One of the most celebrated contemporary painters in China, Li Songsong has honed his distinct style—marked by his use of reliefs, bold brushstrokes, and solid color blocks—over the last 20 years as part of his pursuit “to paint something that had a certain distance from reality,” as he once put it. Contending with history, politics, and culture, Li’s art is forged in enactments of accumulation and subtraction, of exposure and obscuration. At once personal, imaginative, and truthful, his deeply expressionistic paintings often depict fragmented, semi-abstract figurations underpinned by narratives that the viewer is invited to decipher and absorb.
Over the last several decades, the artist has deconstructed and reconstructed recognizable images from newspapers, films, historical photographs, and other media, reinterpreting them through the lens of his own experiences and memories while also creating new textural dimensions within his works. In abstracting images from their original contexts, Li Songsong has cultivated a unique visual language that asks viewers to see the world in new terms—from a different aesthetic perspective.
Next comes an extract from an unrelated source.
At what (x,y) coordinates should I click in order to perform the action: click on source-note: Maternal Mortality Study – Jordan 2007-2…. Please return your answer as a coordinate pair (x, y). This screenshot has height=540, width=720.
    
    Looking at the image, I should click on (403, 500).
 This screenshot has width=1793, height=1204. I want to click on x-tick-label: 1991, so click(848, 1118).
“History has always been a prime substance, if not subject, throughout Li’s practice, and the artist works with it not as evidence, but as symptom and pathos,” Xin Wang writes in her new text for the artist’s show. “It is not so jarring, then, that in his recent series explicitly titled History and Past, representational content has given way to the visceral and relational.”
In his presentation with Pace in New York, the artist, who has been represented by the gallery since 2009, shows new paintings from his body of work titled History, which he began in 2023. Entirely abstract, these paintings, all of which are square in format, can be understood as portraits of his ever-evolving relationship to the medium.
“This new group of works has lost its reliance on visual sources,” Li Songsong says. “I simply let the language extracted from (painterly) practice become the protagonist and construct a historical metaphor in the form of ‘painting.’”
Building up his compositions in grids as part of his process, Li Songsong uses color to express his state of mind at the moment the paint meets the surface of his canvases. He sees each of his brushstrokes as agentive and idiosyncratic, indelible and eternal even as they are folded ever deeper into the painterly layers and recesses of his works.
Li Songsong’s paintings animate the fragmentary nature of images and memory, paying particular attention to the people, events, and themes of modern and contemporary Chinese history. Li is interested in the way images cultivate histories and provoke memories, even if their relationship or reference to the past is nebulous and indirect. Although his compositions draw on found imagery—with a range of sources including restaurant advertisements, historical photographs, and movie stills, among others—Li freely reinterprets his sources, altering or omitting visual information. The resulting works eschew narratives, presenting pieces and traces of something rather than a totalizing record, creating new ways of looking at existing information.